▶ _Exercise objective_
Set down every line of the data, unchanged and complete.
************
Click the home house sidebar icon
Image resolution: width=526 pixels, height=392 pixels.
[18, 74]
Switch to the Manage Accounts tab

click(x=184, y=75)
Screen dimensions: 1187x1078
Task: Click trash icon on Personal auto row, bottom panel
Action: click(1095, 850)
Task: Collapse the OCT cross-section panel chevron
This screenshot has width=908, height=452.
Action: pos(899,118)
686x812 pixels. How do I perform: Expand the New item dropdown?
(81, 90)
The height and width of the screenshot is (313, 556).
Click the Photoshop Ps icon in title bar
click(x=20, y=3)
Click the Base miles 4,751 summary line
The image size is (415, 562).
************
▶ _Exercise output_
Click the home house sidebar icon
Image resolution: width=526 pixels, height=392 pixels.
[18, 74]
Switch to the Manage Accounts tab

click(x=184, y=75)
Screen dimensions: 1187x1078
Task: Click trash icon on Personal auto row, bottom panel
Action: click(1095, 850)
Task: Collapse the OCT cross-section panel chevron
This screenshot has width=908, height=452.
Action: pos(899,118)
686x812 pixels. How do I perform: Expand the New item dropdown?
(81, 90)
The height and width of the screenshot is (313, 556).
Click the Photoshop Ps icon in title bar
click(x=20, y=3)
Click the Base miles 4,751 summary line
The image size is (415, 562).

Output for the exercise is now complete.